Getting all sentimental now Milestones and growing up Nat Kao

Letter to my littlest #4

January 14, 2013

Dear Little Baby Honey Bun,

Your name means “God has given” and God has indeed given me so much joy and happiness every day with you. You’ve brought so much laughter to my life and I cannot help but to love you more and more with each passing day.

I remember months before you were conceived, I was looking at your older siblings and thinking to myself, “I can live with having two kids” because they were learning to be independent. Moving around and going out was becoming so much more convenient. But then I knew your father always felt that we must have you to complete our family. And so you came.

You’re distinctively different and unique as an indivdual. You’ve got your own ways of teasing us, giggling, babbling and being coy. And you’re ALWAYS so happy.

Happy Nat

You’re the first baby we’ve had that’s able to interact with everyone. You chase after Ben on all fours; you yank Becks’ hair and laugh whenever she goes “yeow!”; you press your forehead against mine and rub your cheeks on my face and chest to tell me you want me; and you yak with your father and signal for him to move around in signs only the two of you speak. Last week, you started to walk! I’ve not seen a wider grin on your face than when you toddled towards everyone at home, and you must be feeling on top of the world seeing how everyone at home was cheering crazily for you. It was as awesome a feeling it was for us as it was for you, baby love! You made us so proud to receive you with open arms as you took turns walking towards each one of us.

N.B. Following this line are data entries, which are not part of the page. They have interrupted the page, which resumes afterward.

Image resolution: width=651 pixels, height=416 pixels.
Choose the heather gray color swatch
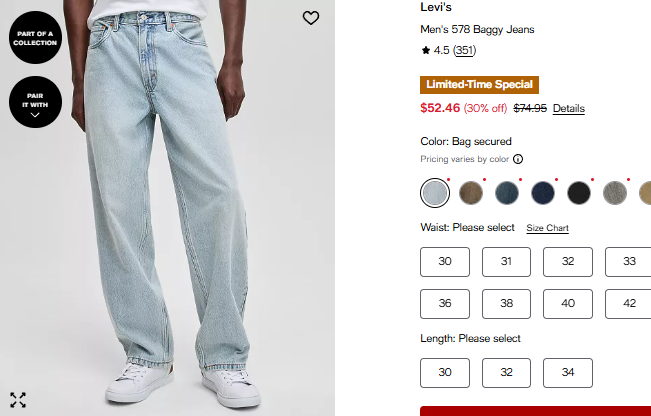click(615, 192)
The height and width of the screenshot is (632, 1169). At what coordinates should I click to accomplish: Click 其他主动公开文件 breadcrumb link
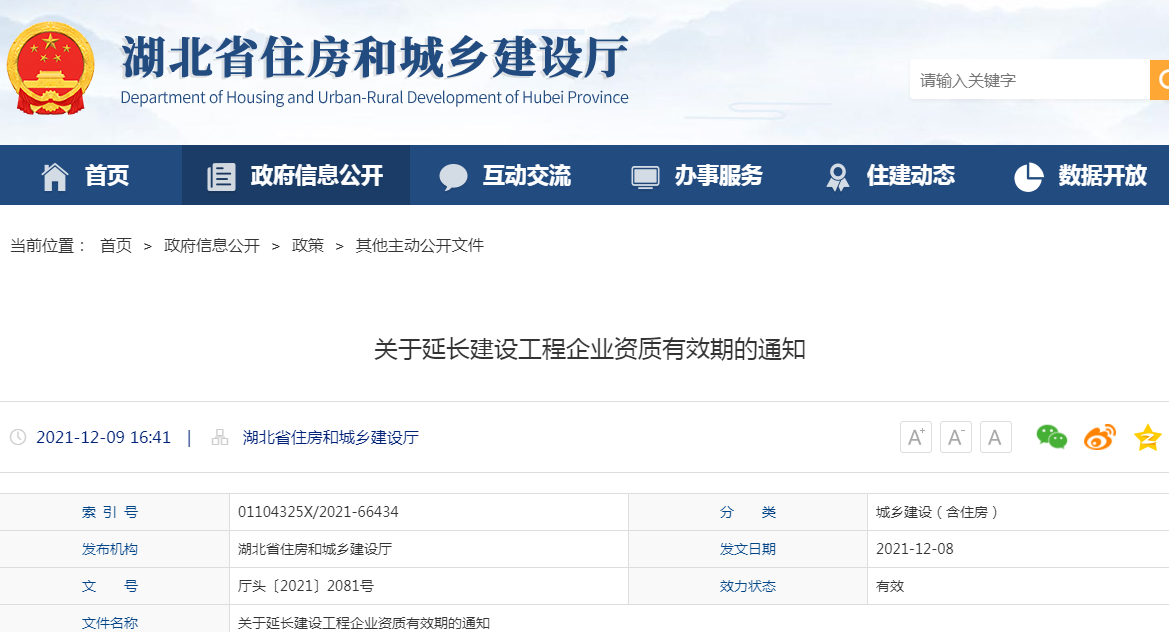click(420, 245)
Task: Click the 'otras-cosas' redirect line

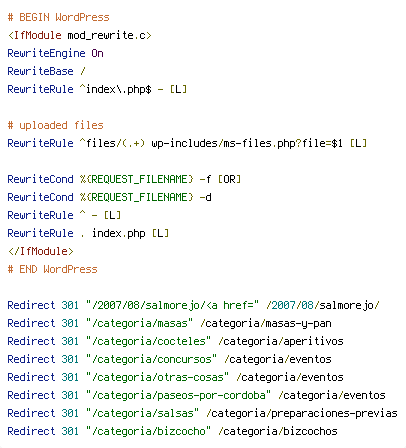Action: (x=175, y=377)
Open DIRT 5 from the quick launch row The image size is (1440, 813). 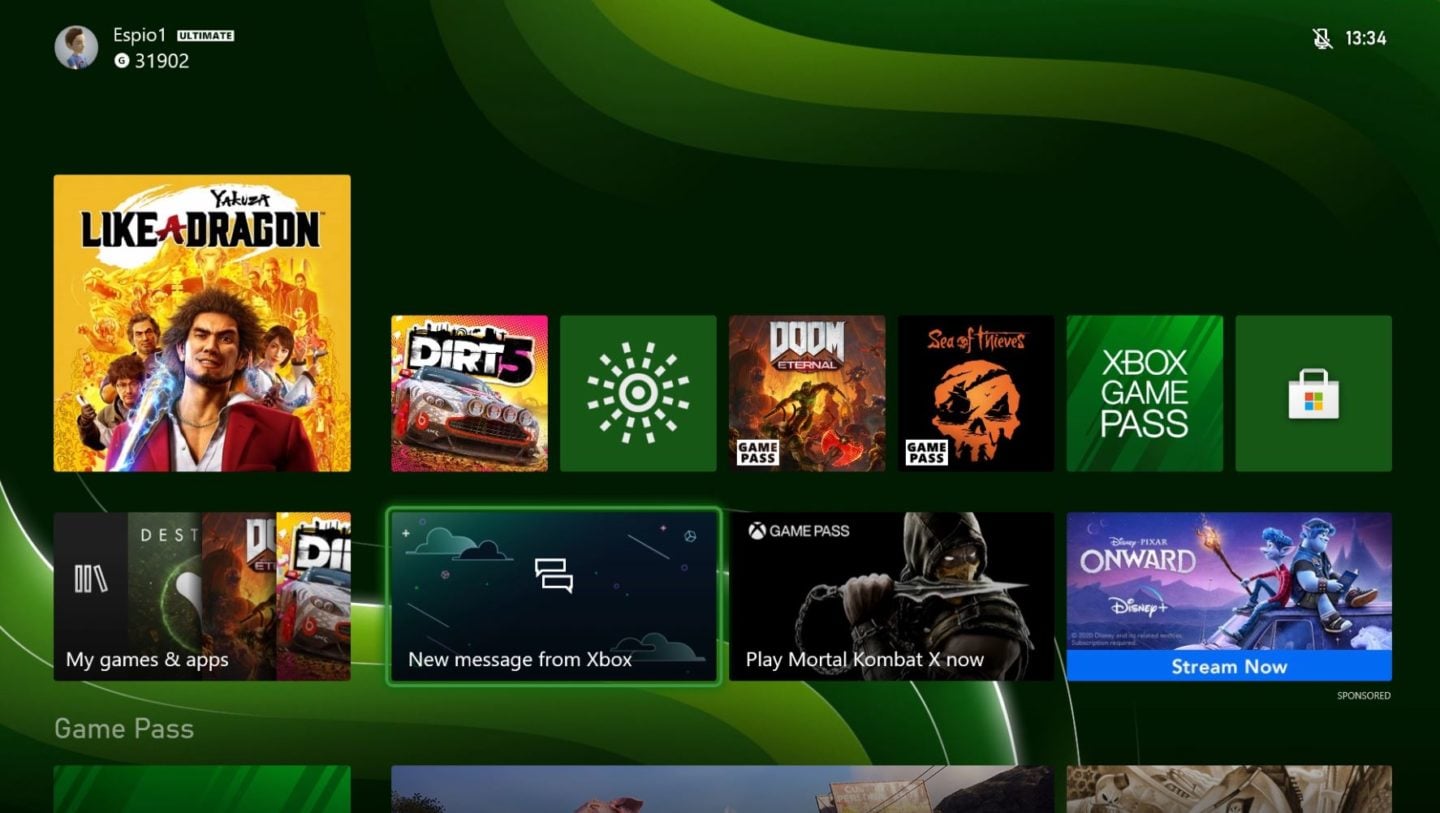pyautogui.click(x=469, y=392)
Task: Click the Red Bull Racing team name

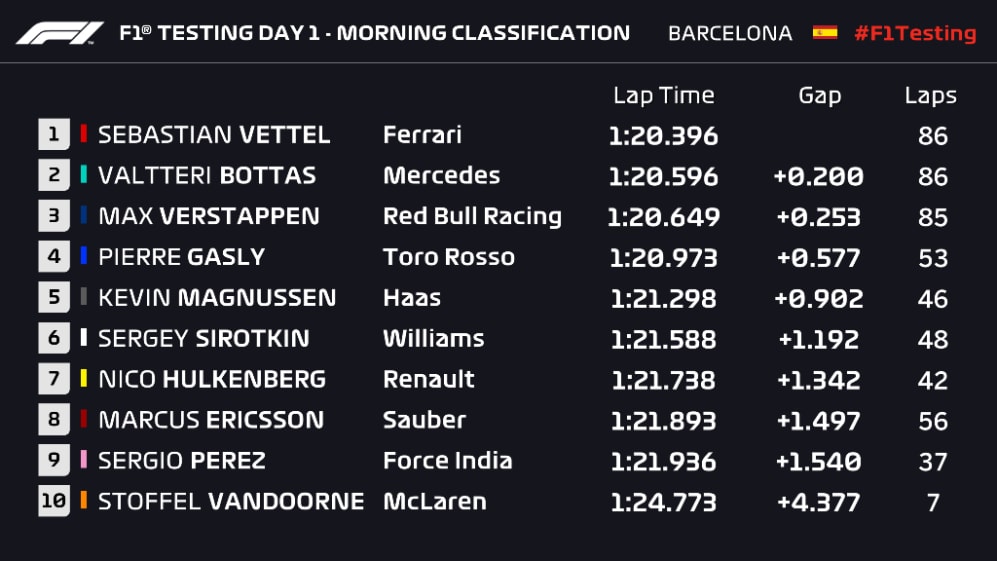Action: (x=472, y=217)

Thank you for completing the family, and for making me feel I’m the most blessed person in the world to have you in my life.

With all my affection, and more, and then some more,

Mama

Ben Kao Getting all sentimental now Love language Milestones and growing up

“Hey baby, I think I wanna marry you”

December 21, 2012

Maybe because he’s been to a couple of weddings and is beginning to understand the concept of a family. He’s seen and heard a few of our close friends exchange vows and knows a wedding takes place with someone you love and want to be with forever.

At bedtime tonight…

Ben: Mama, next time I’m going to marry you.

Me: You can’t, my dear. I’m married.

Ben: (tears welling up his eyes) But I want to be with you. I want to marry you.

Me: I’m married to Dada. That’s how you, Becks and Nat came about! So I’m so sorry, son, I can’t marry you.

Ben: (starting to cry) *sob*

Me: Someday, you’ll find someone whom you love, and who loves God and loves you. And you will marry her.

Ben: Then I’m not getting married.

He said that with such a tone of finality. Well, if he ever remembers this conversation thirty years later.

Today, I saw a little more through the eyes of my firstborn, the one who came and changed my world forever. He’s thinking ahead of himself, and wondering if we can still be as close and as tight as he grows older. And he’s made me the centre of his universe.

Ben at two years old

Ben at two years old

Getting all sentimental now

Thankful

December 12, 2012

These kids came, and rocked my world.

I am thankful for the laughter thats fills the house every day. I don’t think there’s been a day without it.

I am thankful for happy, healthy children. I don’t think a mother can wish for anything more.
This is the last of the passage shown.